> **What needs to be done**: Your answer must be the full listing below, repeated exactly.

> **Data supplied**:
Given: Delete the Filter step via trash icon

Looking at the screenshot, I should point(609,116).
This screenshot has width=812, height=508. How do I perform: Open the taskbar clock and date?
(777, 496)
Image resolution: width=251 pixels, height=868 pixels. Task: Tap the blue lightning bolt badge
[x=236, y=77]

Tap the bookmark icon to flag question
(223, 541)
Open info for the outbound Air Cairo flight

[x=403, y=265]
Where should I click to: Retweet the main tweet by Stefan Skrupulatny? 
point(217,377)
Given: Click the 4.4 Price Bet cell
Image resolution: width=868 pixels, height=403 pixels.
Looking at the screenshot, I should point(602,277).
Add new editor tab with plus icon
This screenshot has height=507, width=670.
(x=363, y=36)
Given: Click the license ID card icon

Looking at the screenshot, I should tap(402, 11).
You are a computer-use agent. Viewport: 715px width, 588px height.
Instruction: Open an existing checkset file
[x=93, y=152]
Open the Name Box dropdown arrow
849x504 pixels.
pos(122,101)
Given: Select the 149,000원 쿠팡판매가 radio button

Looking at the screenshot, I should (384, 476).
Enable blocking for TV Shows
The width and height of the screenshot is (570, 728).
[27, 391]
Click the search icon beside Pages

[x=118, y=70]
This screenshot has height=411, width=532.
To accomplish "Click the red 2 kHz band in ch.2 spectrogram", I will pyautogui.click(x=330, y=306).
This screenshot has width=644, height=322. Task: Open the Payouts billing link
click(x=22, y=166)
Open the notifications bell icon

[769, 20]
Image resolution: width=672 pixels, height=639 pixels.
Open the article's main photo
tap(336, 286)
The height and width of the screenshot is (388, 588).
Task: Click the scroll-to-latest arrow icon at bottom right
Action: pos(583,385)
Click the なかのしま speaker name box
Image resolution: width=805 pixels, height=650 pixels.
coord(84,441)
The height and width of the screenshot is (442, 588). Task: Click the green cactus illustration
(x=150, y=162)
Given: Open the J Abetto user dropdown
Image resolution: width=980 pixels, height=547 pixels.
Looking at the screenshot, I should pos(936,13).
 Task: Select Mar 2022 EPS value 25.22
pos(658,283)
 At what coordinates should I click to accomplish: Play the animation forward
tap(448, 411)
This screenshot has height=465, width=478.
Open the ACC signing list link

> **Solution to this task**:
Given: Delete the Filter step via trash icon

Looking at the screenshot, I should point(609,116).
This screenshot has width=812, height=508. How do I perform: Open the taskbar clock and date?
(777, 496)
Image resolution: width=251 pixels, height=868 pixels. Task: Tap the blue lightning bolt badge
[x=236, y=77]

Tap the bookmark icon to flag question
(223, 541)
Open info for the outbound Air Cairo flight

[x=403, y=265]
Where should I click to: Retweet the main tweet by Stefan Skrupulatny? 
point(217,377)
Given: Click the 4.4 Price Bet cell
Image resolution: width=868 pixels, height=403 pixels.
Looking at the screenshot, I should point(602,277).
Add new editor tab with plus icon
This screenshot has height=507, width=670.
(x=363, y=36)
Given: Click the license ID card icon

Looking at the screenshot, I should tap(402, 11).
You are a computer-use agent. Viewport: 715px width, 588px height.
Instruction: Open an existing checkset file
[x=93, y=152]
Open the Name Box dropdown arrow
849x504 pixels.
pos(122,101)
Given: Select the 149,000원 쿠팡판매가 radio button

Looking at the screenshot, I should (384, 476).
Enable blocking for TV Shows
The width and height of the screenshot is (570, 728).
[27, 391]
Click the search icon beside Pages

[x=118, y=70]
This screenshot has height=411, width=532.
To accomplish "Click the red 2 kHz band in ch.2 spectrogram", I will pyautogui.click(x=330, y=306).
This screenshot has width=644, height=322. Task: Open the Payouts billing link
click(x=22, y=166)
Open the notifications bell icon

[769, 20]
Image resolution: width=672 pixels, height=639 pixels.
Open the article's main photo
tap(336, 286)
The height and width of the screenshot is (388, 588).
Task: Click the scroll-to-latest arrow icon at bottom right
Action: pos(583,385)
Click the なかのしま speaker name box
Image resolution: width=805 pixels, height=650 pixels.
coord(84,441)
The height and width of the screenshot is (442, 588). Task: Click the green cactus illustration
(x=150, y=162)
Given: Open the J Abetto user dropdown
Image resolution: width=980 pixels, height=547 pixels.
Looking at the screenshot, I should pos(936,13).
 Task: Select Mar 2022 EPS value 25.22
pos(658,283)
 At what coordinates should I click to accomplish: Play the animation forward
tap(448, 411)
This screenshot has height=465, width=478.
Open the ACC signing list link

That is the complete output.